Last September, when Bob Woodward's fourth book about the Bush administration, The War Within, was released, Derek Chollet argued in TNR that, despite the general perception that the book was harshly critical of Bush, the Bush White House had, in fact, expertly played Woodward. Chollet wrote:
[B]eneath the surface, the core of Woodward's account actually seems to reinforce the narrative that Bush is trying to spin about Iraq--that against mighty resistance inside and outside the government, a small group made the gutsy decision to double-down with the surge. As with every Woodward book, there's a story within the story. His sources share their tales (or in some cases, secret papers) to settle a score or shape the historical narrative. And here we see National Security Adviser Steve Hadley taking over Iraq decision-making and guiding Bush as he stared down leery Generals and worried political advisers to push the 2007 surge.

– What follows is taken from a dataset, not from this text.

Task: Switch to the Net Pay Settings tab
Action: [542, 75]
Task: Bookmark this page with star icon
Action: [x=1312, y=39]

According to the Politico, it was Hadley who helped shepherd Woodward throughout the West Wing and the national security bureaucracy to conduct his research. But wait, one asks, wasn't it Hadley who has also spoken out against the book? Last week, after initial news reports of Woodward's book appeared, the White House released a lengthy statement in Hadley's name rebutting some of Woodward's depictions as "at least incomplete." Such a move heightened the drama and guaranteed further coverage; instead of trying to delegitimize the book completely, the statement is actually an effort to spin it, bolstering the perspective the Bush team wanted Woodward to convey. It still has the Bush-as-hero arc.
Today's long WaPo article by Tom Ricks about Army General Ray Ordierno--which is excerpted from Ricks's new book, The Gamble--backs up Chollet's argument. Ricks reports:
In a recent interview, Odierno expressed surprise that a book by The Washington Post's Bob Woodward, published just as Odierno took command in Iraq, credited White House aides and others in Washington with developing the surge. From Odierno's perspective -- and that of many other senior officers in Iraq -- the new strategy had been more or less conceived and executed by himself in Baghdad, with some crucial coaching from Keane in Washington.

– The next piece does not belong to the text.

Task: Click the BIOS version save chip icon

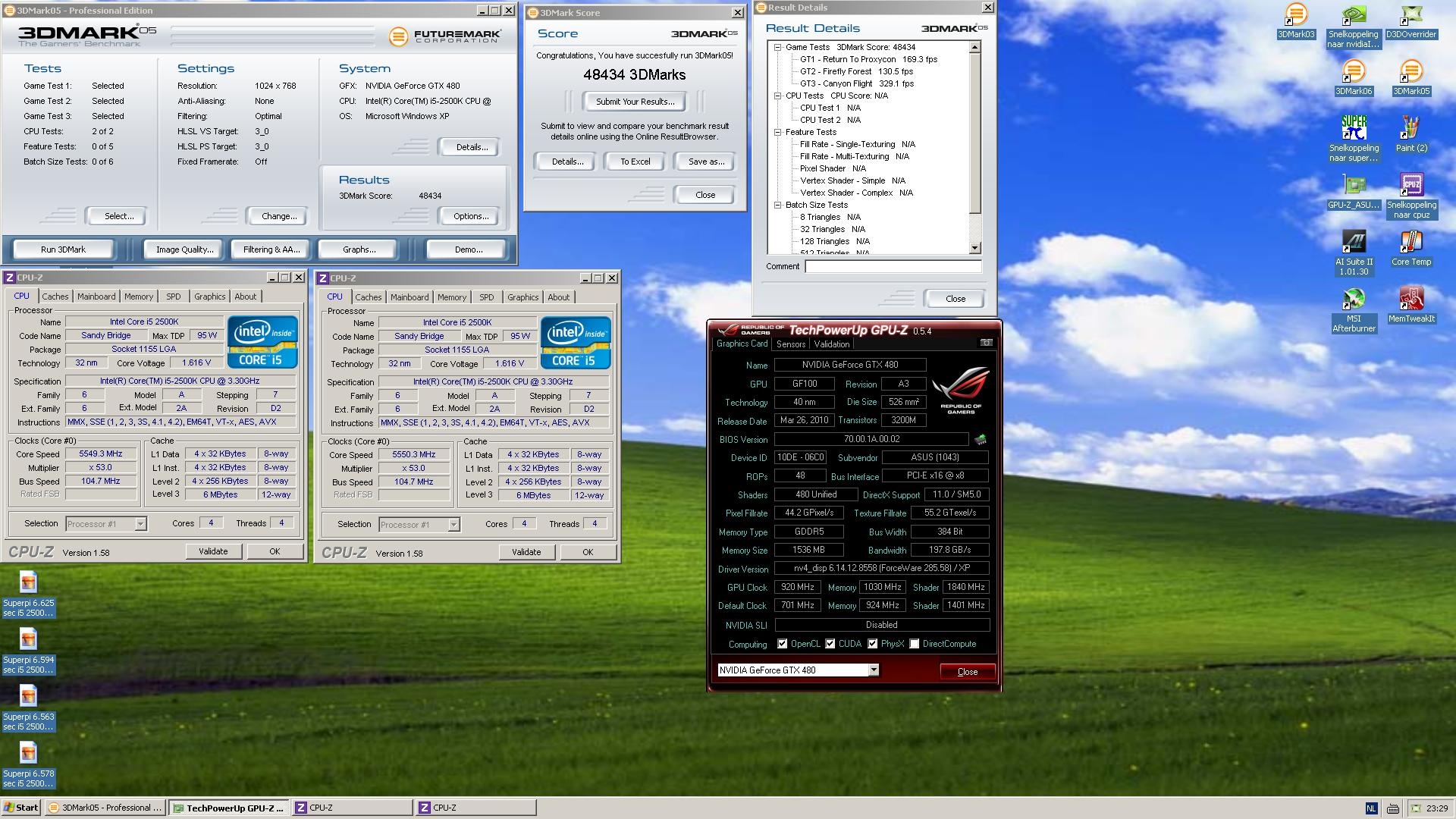Action: pyautogui.click(x=980, y=439)
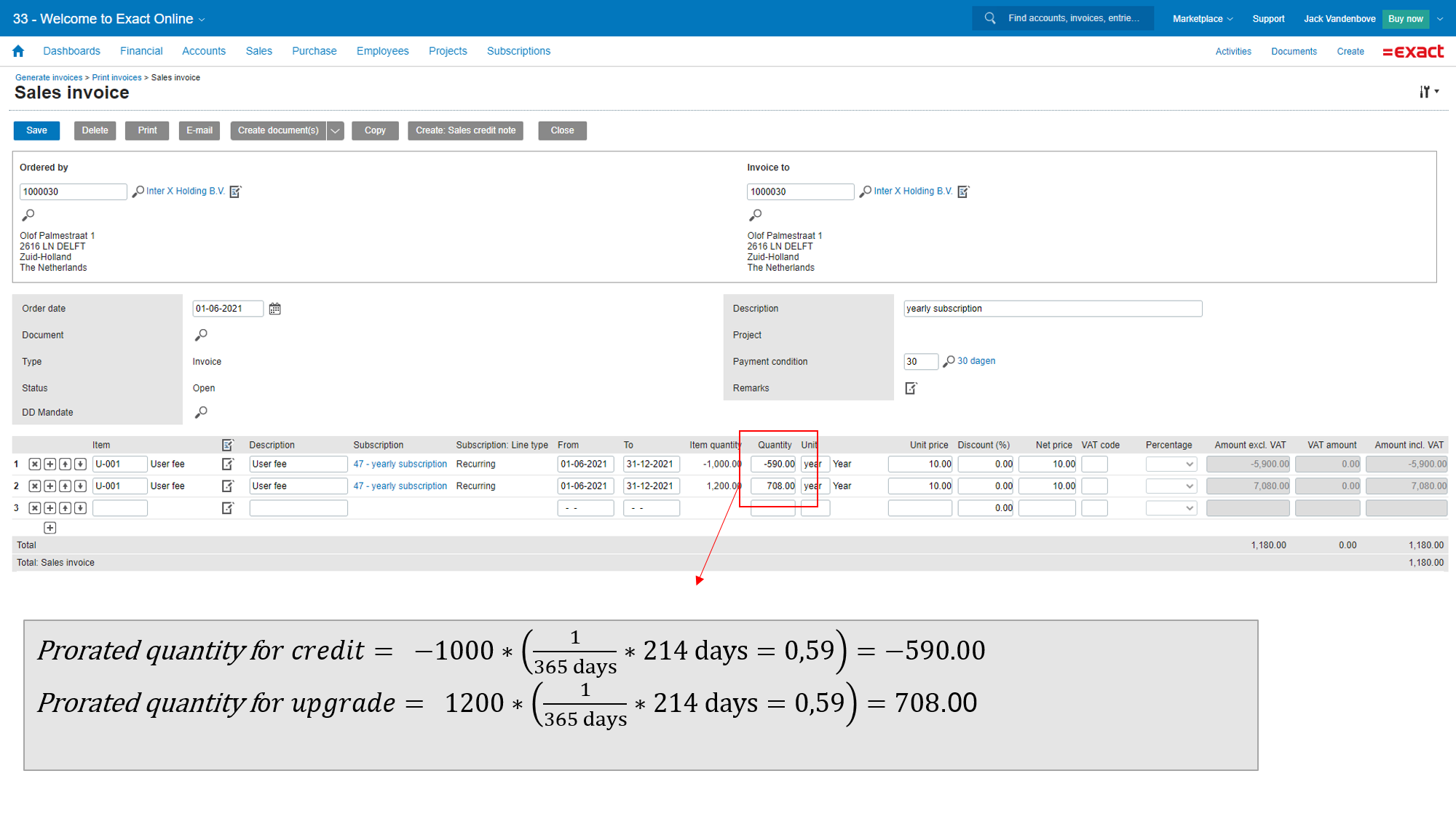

"We thought we needed it, and we asked for it and we got it," he said, referring to the strategy. "You know, General Petraeus and I think . . . I did it here, [and] he picked it up. That's how we see it. And so it's very interesting when people back there see it very differently."

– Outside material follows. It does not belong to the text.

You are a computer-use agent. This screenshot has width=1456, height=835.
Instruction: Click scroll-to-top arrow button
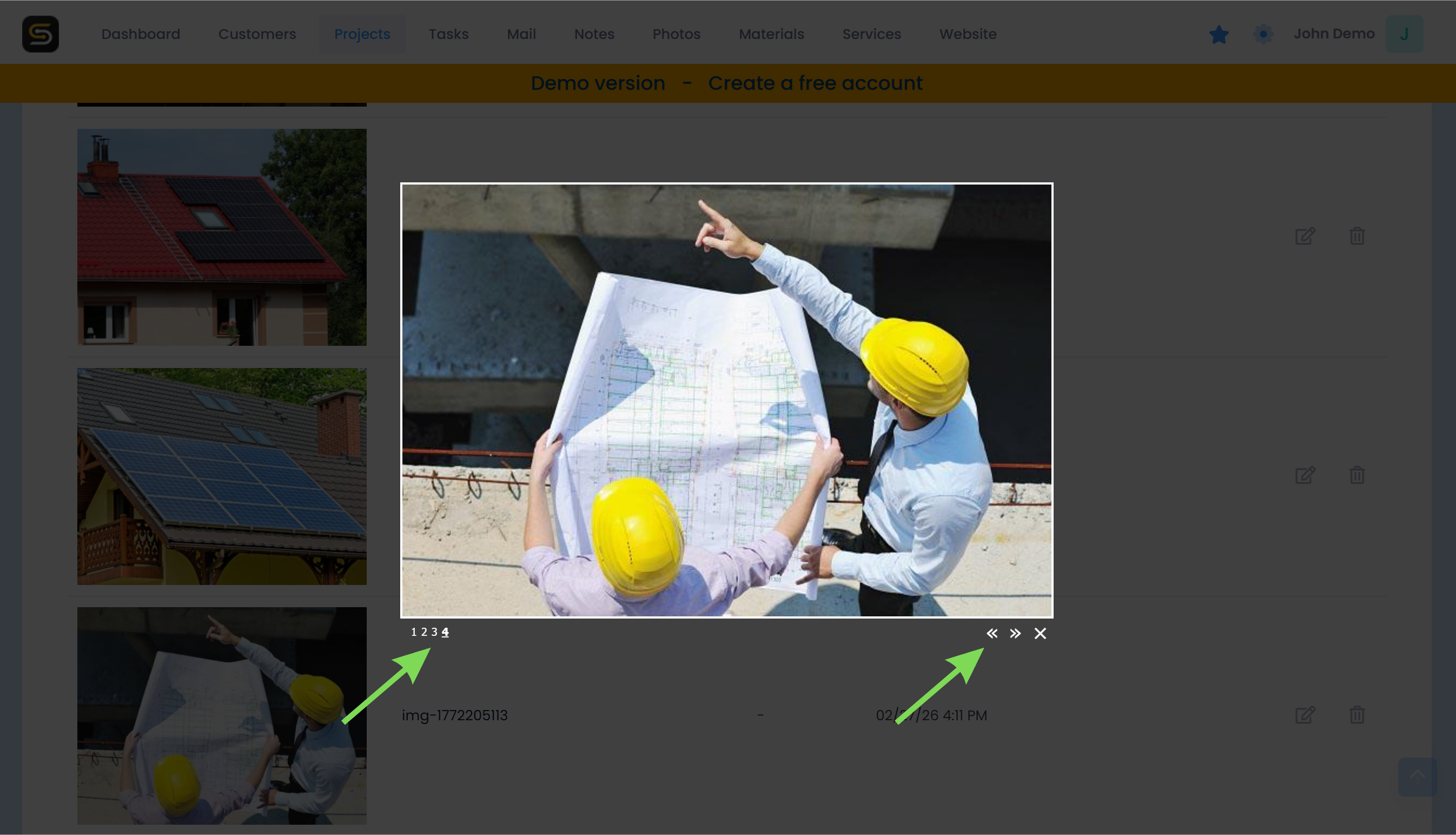point(1417,776)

Of course, Odierno said, ultimately Bush had to make the policy decision, and some White House aides encouraged that step. But, he continued, "they had nothing to do with developing" the way it was done. "Where to go, what [the soldiers] would do. I mean, I know I made all those decisions."
Of course, this wouldn't have been the first time Bush played Woodward. With Bush now gone, let's hope it was the last.